Published September 23, 2020 at 10:00 a.m.
Updated November 17, 2020 at 7:56 p.m.

  • Tim Newcomb

Gov. Phil Scott has earned praise for following the guidance of public health experts as he leads Vermont's response to the coronavirus pandemic. Nearly every opportunity he gets, he notes his reliance on data and science.

But when it comes to the peril posed by a rapidly warming planet, environmental advocates argue, Scott has failed to take seriously what experts have made clear for years.

"The science says that we have an urgent crisis on our hands — that we have to reduce pollution dramatically," said Johanna Miller, energy and climate program director at the Vermont Natural Resources Council. "We're not doing our part in Vermont. We're not following the science when it comes to climate."

Criticism of Scott's environmental record mounted last week when he vetoed the Global Warming Solutions Act, which would require the state to reduce its carbon emissions and allow residents to sue if it fails.
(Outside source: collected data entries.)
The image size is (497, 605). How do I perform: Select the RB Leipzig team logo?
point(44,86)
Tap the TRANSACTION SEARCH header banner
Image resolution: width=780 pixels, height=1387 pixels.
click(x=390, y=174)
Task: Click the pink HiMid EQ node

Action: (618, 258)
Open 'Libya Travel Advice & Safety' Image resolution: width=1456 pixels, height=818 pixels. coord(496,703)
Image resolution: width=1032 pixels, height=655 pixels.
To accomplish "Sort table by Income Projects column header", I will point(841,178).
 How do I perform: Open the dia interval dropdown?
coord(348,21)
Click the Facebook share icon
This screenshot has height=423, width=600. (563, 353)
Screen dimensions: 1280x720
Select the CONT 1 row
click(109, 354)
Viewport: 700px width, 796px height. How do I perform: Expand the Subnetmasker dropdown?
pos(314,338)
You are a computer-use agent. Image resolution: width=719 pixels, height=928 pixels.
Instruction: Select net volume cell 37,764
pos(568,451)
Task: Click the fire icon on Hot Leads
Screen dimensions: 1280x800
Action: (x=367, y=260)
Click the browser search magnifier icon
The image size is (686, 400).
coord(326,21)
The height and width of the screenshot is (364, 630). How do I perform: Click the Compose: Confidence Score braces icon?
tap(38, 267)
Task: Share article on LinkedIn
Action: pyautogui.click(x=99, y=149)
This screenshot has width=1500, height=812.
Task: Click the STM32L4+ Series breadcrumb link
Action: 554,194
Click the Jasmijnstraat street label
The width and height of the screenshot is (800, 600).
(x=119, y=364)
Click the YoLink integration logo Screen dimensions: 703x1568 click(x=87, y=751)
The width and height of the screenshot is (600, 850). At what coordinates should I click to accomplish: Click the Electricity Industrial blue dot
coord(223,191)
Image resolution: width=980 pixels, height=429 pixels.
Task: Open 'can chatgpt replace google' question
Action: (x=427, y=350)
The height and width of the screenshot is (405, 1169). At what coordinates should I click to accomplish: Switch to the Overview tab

The House quickly overrode his veto, and the Senate did so on Tuesday.

"It was pretty appalling to see this veto come when significant chunks of the West Coast are on fire and the Gulf Coast is underwater," said Ben Walsh, climate and energy program director for the Vermont Public Interest Research Group. "There couldn't be a more stark reminder of why action is necessary — and immediately necessary."

Even Rep. Laura Sibilia (I-Dover), a close ally of Scott's, spoke out against the veto during last week's House override vote. "I am a big fan of our governor," she said on the virtual floor. "He is wrong."

Scott, a Republican who is seeking his third two-year term this November, remains immensely popular with the electorate. According to a new poll released this week by Vermont Public Radio and Vermont PBS, he leads his Progressive/Democratic opponent, Lt. Gov. David Zuckerman, 55 to 24 percent. But the governor's environmental record — or lack thereof, as some see it — stands out as a potential vulnerability. That could explain why his campaign has taken out advertisements on Facebook to burnish his climate bona fides.

"Governor Phil Scott: Leading on combating climate change and preserving our environment," the ad reads, highlighting his work to invest "millions to lower emissions and increase energy efficiency."

According to Zuckerman, a longtime environmental advocate, "That ad screams of 1984 Orwellian doublespeak." The way he sees it, Scott's record has never matched his rhetoric. "He's talked about the climate many times, but the scale of many of his proposals [is] paltry compared to the urgency of the moment," Zuckerman said.

Scott's critics fault him for opposing wind power generation, proposing cuts to clean energy and efficiency programs, and vetoing two bills that would allow Vermonters to sue polluting companies for medical monitoring costs. They also worry he'll refuse to sign off on the Transportation and Climate Initiative, a regional compact that would effectively raise the wholesale price of gasoline and diesel fuel and invest the proceeds in clean energy.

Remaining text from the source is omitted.